CDC: 10-day quarantine sufficient after possible COVID-19 exposure

Source: CDC

Dec. 2 (UPI) — People exposed to someone with COVID-19 should quarantine for seven to 10 days, instead of the previously recommended 14 days, the U.S. Centers for Disease Control and Prevention said Wednesday.

Quarantines can end seven days after a negative COVID-19 test, or 10 days without getting tested if a person does not have symptoms, CDC officials said in updated guidance during a teleconference with reporters.

The non-testing options were created to account for testing delays and shortages in some parts of the country, agency officials said.

The changes come as virus cases, hospitalizations and deaths continue to rise across the country, Dr. Henry Walke, the CDC’s COVID-19 incident manager, said on the call.

Although the CDC’s quarantine guidance has changed, people should continue to follow the recommendations of their local public health authorities, he said.

“As we learn more about COVID-19, we continue to refine our guidelines,” Walke said.

The new recommendations are intended to provide U.S. residents with “acceptable alternatives” to the 14-day quarantine period, particularly as the winter holidays, approach, he said.

With the holidays just weeks away, the CDC still recommends that people postpone travel and stay home, according to Dr. Cindy Friedman, chief of the agency’s Travelers’ Health Branch.

However, if people choose to travel, the CDC recommends that they get tested for COVID-19 one to three days before departure and three to five days after they return home, she said.

In addition, following travel, people should limit non-essential activities and stay home for at least seven days to reduce their risk for spreading the virus, Friedman said.

“Cases are rising [so] the safest thing to do is to postpone holiday travel and stay home,” she told reporters on the Wednesday call.

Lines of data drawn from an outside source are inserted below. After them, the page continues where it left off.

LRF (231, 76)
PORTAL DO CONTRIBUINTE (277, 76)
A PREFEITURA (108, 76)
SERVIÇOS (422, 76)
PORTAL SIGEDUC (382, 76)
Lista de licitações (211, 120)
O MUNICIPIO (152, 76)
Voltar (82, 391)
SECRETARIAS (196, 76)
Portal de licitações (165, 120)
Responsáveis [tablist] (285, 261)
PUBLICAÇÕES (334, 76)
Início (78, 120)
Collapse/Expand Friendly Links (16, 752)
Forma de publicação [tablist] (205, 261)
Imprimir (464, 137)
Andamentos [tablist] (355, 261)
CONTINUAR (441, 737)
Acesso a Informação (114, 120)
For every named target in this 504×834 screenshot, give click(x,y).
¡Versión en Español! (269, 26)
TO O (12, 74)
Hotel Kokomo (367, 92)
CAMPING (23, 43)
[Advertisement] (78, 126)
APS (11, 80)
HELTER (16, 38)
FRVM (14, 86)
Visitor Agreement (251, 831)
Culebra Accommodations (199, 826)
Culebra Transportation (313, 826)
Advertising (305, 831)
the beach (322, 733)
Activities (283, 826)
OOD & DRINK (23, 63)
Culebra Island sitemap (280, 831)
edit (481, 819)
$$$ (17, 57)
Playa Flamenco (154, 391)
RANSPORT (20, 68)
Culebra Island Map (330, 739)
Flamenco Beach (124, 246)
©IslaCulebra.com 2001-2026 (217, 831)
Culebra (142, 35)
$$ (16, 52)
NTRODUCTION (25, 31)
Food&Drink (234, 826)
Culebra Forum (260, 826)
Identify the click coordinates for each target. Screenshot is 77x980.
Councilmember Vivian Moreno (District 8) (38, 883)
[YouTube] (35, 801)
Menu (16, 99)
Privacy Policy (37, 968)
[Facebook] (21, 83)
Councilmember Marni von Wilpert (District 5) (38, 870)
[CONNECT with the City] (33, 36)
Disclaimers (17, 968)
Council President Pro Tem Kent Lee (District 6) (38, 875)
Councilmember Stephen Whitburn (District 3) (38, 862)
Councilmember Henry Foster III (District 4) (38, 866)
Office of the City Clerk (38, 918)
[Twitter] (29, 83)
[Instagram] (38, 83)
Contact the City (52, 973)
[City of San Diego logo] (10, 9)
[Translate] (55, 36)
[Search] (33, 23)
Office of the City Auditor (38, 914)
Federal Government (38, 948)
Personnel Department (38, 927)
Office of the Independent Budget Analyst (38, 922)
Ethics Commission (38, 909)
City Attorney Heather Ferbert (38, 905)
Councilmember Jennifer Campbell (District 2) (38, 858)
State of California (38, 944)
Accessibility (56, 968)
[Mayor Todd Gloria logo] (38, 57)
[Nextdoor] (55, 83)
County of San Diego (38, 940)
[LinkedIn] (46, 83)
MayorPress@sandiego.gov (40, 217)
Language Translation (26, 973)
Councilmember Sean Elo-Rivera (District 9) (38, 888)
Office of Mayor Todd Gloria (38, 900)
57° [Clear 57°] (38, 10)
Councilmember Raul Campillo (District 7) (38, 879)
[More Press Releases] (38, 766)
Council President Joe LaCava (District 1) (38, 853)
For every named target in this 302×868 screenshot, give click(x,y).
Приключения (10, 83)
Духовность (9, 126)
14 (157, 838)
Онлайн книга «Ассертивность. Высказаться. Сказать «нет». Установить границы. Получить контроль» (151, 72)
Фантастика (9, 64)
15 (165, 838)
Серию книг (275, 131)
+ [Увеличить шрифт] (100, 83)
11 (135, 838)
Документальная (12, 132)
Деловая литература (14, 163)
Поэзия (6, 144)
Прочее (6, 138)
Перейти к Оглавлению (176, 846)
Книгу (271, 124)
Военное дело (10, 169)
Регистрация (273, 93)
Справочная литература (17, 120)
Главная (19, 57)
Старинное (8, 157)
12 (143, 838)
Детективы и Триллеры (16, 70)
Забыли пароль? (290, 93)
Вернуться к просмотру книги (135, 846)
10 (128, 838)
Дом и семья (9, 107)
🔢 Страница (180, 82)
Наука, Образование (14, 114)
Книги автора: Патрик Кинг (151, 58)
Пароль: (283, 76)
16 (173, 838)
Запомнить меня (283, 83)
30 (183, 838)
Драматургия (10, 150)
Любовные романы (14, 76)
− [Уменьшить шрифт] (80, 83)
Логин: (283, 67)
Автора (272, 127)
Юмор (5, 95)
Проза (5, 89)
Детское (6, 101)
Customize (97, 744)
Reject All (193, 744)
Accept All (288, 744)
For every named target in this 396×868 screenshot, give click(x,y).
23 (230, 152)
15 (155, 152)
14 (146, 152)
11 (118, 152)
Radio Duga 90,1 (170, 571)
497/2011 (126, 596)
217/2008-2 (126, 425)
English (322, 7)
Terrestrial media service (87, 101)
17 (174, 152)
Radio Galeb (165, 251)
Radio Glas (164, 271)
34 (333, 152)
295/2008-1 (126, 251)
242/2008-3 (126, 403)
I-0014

“However, we know it’s a hard decision and that people need to have time to prepare and talk to family,” she said.

Despite recommending against it over the Thanksgiving holiday — in guidance released six days before the holiday — travel was still high, she acknowledged.

The changes to the travel and quarantine guidance were made based on modeling studies performed by the CDC and other researchers, according to Dr. John Brooks, an epidemiologist with the agency.

With the reduced quarantine periods, the risk for spreading COVID-19 to others is as low as 1% but may be as high as 12%, he said.

However, agency officials believe the risk is “acceptably low” for most Americans, he added.

“We can safely reduce length of quarantine, but accepting that there’s a small residual risk someone could transmit COVID-19 to others,” Brooks said on Wednesday’s call.